(Extracted records)
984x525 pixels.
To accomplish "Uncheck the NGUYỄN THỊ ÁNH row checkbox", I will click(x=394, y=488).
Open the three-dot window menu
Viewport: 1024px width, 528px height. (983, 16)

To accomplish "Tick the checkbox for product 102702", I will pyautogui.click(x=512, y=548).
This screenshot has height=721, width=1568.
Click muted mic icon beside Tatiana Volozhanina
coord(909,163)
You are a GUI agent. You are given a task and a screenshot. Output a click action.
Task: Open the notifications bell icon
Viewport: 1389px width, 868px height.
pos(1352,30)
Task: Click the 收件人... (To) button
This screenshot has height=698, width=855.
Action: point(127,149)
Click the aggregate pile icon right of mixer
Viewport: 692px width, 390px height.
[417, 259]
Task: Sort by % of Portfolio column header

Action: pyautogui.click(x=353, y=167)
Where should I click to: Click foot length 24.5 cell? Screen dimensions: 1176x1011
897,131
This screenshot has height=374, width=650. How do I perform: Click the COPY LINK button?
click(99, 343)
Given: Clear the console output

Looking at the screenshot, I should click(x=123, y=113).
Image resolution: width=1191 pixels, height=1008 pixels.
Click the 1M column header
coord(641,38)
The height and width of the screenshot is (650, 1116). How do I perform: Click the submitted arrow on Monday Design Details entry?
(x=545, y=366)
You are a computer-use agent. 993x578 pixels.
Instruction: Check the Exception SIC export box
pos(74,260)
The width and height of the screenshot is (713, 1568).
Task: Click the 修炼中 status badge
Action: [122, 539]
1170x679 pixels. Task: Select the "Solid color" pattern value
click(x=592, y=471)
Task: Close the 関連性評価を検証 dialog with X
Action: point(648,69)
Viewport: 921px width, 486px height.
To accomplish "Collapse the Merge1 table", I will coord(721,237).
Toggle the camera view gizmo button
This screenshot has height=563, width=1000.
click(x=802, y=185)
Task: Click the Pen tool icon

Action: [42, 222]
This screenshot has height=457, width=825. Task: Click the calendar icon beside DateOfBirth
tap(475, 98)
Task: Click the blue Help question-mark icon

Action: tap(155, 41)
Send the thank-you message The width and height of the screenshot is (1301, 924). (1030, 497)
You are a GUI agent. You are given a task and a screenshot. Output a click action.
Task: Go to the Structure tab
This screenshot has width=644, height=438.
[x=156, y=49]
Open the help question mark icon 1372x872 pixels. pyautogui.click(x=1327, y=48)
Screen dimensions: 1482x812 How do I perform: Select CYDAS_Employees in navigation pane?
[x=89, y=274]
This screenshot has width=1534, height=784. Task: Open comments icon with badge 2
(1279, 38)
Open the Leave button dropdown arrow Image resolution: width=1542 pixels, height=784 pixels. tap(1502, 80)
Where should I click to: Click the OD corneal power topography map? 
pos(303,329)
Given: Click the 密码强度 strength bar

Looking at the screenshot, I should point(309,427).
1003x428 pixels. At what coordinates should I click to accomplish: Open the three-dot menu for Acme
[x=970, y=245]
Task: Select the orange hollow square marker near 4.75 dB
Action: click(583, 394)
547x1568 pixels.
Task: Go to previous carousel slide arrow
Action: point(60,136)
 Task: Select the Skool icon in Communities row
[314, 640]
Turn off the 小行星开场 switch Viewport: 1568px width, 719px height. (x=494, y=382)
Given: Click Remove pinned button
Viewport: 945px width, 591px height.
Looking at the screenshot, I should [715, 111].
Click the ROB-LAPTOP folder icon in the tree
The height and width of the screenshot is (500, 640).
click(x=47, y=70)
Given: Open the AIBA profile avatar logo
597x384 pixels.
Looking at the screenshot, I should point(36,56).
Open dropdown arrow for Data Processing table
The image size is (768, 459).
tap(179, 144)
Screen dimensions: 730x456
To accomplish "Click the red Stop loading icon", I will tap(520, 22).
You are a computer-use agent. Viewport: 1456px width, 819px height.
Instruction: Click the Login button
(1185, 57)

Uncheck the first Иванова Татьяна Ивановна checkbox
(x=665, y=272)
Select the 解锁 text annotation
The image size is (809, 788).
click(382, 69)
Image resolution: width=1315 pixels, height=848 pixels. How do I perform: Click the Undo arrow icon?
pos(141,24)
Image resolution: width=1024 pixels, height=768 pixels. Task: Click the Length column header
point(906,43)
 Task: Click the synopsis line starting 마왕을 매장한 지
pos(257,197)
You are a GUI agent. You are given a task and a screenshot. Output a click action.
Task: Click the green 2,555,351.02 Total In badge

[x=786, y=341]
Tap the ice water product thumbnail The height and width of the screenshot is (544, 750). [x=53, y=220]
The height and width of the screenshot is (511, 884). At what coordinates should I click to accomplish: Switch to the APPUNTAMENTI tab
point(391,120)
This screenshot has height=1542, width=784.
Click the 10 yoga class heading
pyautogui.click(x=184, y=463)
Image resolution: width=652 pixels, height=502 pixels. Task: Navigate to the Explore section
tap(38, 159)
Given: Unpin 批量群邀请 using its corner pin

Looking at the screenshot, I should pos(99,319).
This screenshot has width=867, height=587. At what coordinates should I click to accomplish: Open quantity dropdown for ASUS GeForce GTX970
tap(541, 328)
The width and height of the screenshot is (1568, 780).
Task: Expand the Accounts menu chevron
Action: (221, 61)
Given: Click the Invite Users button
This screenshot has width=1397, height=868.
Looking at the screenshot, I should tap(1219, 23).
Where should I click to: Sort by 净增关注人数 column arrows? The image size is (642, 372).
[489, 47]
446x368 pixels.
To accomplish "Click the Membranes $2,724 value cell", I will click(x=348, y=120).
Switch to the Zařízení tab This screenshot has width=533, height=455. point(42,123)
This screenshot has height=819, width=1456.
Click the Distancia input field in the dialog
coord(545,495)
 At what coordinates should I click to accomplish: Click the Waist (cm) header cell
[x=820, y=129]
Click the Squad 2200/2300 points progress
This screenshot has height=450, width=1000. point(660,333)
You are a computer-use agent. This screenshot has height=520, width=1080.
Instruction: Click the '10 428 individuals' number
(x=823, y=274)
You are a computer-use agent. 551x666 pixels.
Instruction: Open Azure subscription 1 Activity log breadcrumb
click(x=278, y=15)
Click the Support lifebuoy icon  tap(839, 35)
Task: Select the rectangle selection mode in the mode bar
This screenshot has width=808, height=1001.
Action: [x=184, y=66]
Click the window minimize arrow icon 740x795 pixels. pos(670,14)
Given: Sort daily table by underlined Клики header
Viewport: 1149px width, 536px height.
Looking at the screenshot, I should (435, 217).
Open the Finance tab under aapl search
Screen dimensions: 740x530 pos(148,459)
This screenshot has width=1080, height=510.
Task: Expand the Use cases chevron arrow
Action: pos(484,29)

### Aim of the exercise
Transcribe all entries exactly as they are given.

### Task output
984x525 pixels.
To accomplish "Uncheck the NGUYỄN THỊ ÁNH row checkbox", I will click(x=394, y=488).
Open the three-dot window menu
Viewport: 1024px width, 528px height. (983, 16)

To accomplish "Tick the checkbox for product 102702", I will pyautogui.click(x=512, y=548).
This screenshot has height=721, width=1568.
Click muted mic icon beside Tatiana Volozhanina
coord(909,163)
You are a GUI agent. You are given a task and a screenshot. Output a click action.
Task: Open the notifications bell icon
Viewport: 1389px width, 868px height.
pos(1352,30)
Task: Click the 收件人... (To) button
This screenshot has height=698, width=855.
Action: point(127,149)
Click the aggregate pile icon right of mixer
Viewport: 692px width, 390px height.
[417, 259]
Task: Sort by % of Portfolio column header

Action: pyautogui.click(x=353, y=167)
Where should I click to: Click foot length 24.5 cell? Screen dimensions: 1176x1011
897,131
This screenshot has height=374, width=650. How do I perform: Click the COPY LINK button?
click(99, 343)
Given: Clear the console output

Looking at the screenshot, I should click(x=123, y=113).
Image resolution: width=1191 pixels, height=1008 pixels.
Click the 1M column header
coord(641,38)
The height and width of the screenshot is (650, 1116). How do I perform: Click the submitted arrow on Monday Design Details entry?
(x=545, y=366)
You are a computer-use agent. 993x578 pixels.
Instruction: Check the Exception SIC export box
pos(74,260)
The width and height of the screenshot is (713, 1568).
Task: Click the 修炼中 status badge
Action: [122, 539]
1170x679 pixels. Task: Select the "Solid color" pattern value
click(x=592, y=471)
Task: Close the 関連性評価を検証 dialog with X
Action: point(648,69)
Viewport: 921px width, 486px height.
To accomplish "Collapse the Merge1 table", I will coord(721,237).
Toggle the camera view gizmo button
This screenshot has height=563, width=1000.
click(x=802, y=185)
Task: Click the Pen tool icon

Action: [42, 222]
This screenshot has height=457, width=825. Task: Click the calendar icon beside DateOfBirth
tap(475, 98)
Task: Click the blue Help question-mark icon

Action: tap(155, 41)
Send the thank-you message The width and height of the screenshot is (1301, 924). (1030, 497)
You are a GUI agent. You are given a task and a screenshot. Output a click action.
Task: Go to the Structure tab
This screenshot has width=644, height=438.
[x=156, y=49]
Open the help question mark icon 1372x872 pixels. pyautogui.click(x=1327, y=48)
Screen dimensions: 1482x812 How do I perform: Select CYDAS_Employees in navigation pane?
[x=89, y=274]
This screenshot has width=1534, height=784. Task: Open comments icon with badge 2
(1279, 38)
Open the Leave button dropdown arrow Image resolution: width=1542 pixels, height=784 pixels. tap(1502, 80)
Where should I click to: Click the OD corneal power topography map? 
pos(303,329)
Given: Click the 密码强度 strength bar

Looking at the screenshot, I should point(309,427).
1003x428 pixels. At what coordinates should I click to accomplish: Open the three-dot menu for Acme
[x=970, y=245]
Task: Select the orange hollow square marker near 4.75 dB
Action: click(583, 394)
547x1568 pixels.
Task: Go to previous carousel slide arrow
Action: point(60,136)
 Task: Select the Skool icon in Communities row
[314, 640]
Turn off the 小行星开场 switch Viewport: 1568px width, 719px height. (x=494, y=382)
Given: Click Remove pinned button
Viewport: 945px width, 591px height.
Looking at the screenshot, I should [715, 111].
Click the ROB-LAPTOP folder icon in the tree
The height and width of the screenshot is (500, 640).
click(x=47, y=70)
Given: Open the AIBA profile avatar logo
597x384 pixels.
Looking at the screenshot, I should point(36,56).
Open dropdown arrow for Data Processing table
The image size is (768, 459).
tap(179, 144)
Screen dimensions: 730x456
To accomplish "Click the red Stop loading icon", I will tap(520, 22).
You are a computer-use agent. Viewport: 1456px width, 819px height.
Instruction: Click the Login button
(1185, 57)

Uncheck the first Иванова Татьяна Ивановна checkbox
(x=665, y=272)
Select the 解锁 text annotation
The image size is (809, 788).
click(382, 69)
Image resolution: width=1315 pixels, height=848 pixels. How do I perform: Click the Undo arrow icon?
pos(141,24)
Image resolution: width=1024 pixels, height=768 pixels. Task: Click the Length column header
point(906,43)
 Task: Click the synopsis line starting 마왕을 매장한 지
pos(257,197)
You are a GUI agent. You are given a task and a screenshot. Output a click action.
Task: Click the green 2,555,351.02 Total In badge

[x=786, y=341]
Tap the ice water product thumbnail The height and width of the screenshot is (544, 750). [x=53, y=220]
The height and width of the screenshot is (511, 884). At what coordinates should I click to accomplish: Switch to the APPUNTAMENTI tab
point(391,120)
This screenshot has height=1542, width=784.
Click the 10 yoga class heading
pyautogui.click(x=184, y=463)
Image resolution: width=652 pixels, height=502 pixels. Task: Navigate to the Explore section
tap(38, 159)
Given: Unpin 批量群邀请 using its corner pin

Looking at the screenshot, I should pos(99,319).
This screenshot has width=867, height=587. At what coordinates should I click to accomplish: Open quantity dropdown for ASUS GeForce GTX970
tap(541, 328)
The width and height of the screenshot is (1568, 780).
Task: Expand the Accounts menu chevron
Action: (221, 61)
Given: Click the Invite Users button
This screenshot has width=1397, height=868.
Looking at the screenshot, I should tap(1219, 23).
Where should I click to: Sort by 净增关注人数 column arrows? The image size is (642, 372).
[489, 47]
446x368 pixels.
To accomplish "Click the Membranes $2,724 value cell", I will click(x=348, y=120).
Switch to the Zařízení tab This screenshot has width=533, height=455. point(42,123)
This screenshot has height=819, width=1456.
Click the Distancia input field in the dialog
coord(545,495)
 At what coordinates should I click to accomplish: Click the Waist (cm) header cell
[x=820, y=129]
Click the Squad 2200/2300 points progress
This screenshot has height=450, width=1000. point(660,333)
You are a computer-use agent. This screenshot has height=520, width=1080.
Instruction: Click the '10 428 individuals' number
(x=823, y=274)
You are a computer-use agent. 551x666 pixels.
Instruction: Open Azure subscription 1 Activity log breadcrumb
click(x=278, y=15)
Click the Support lifebuoy icon  tap(839, 35)
Task: Select the rectangle selection mode in the mode bar
This screenshot has width=808, height=1001.
Action: [x=184, y=66]
Click the window minimize arrow icon 740x795 pixels. pos(670,14)
Given: Sort daily table by underlined Клики header
Viewport: 1149px width, 536px height.
Looking at the screenshot, I should (435, 217).
Open the Finance tab under aapl search
Screen dimensions: 740x530 pos(148,459)
This screenshot has width=1080, height=510.
Task: Expand the Use cases chevron arrow
Action: pos(484,29)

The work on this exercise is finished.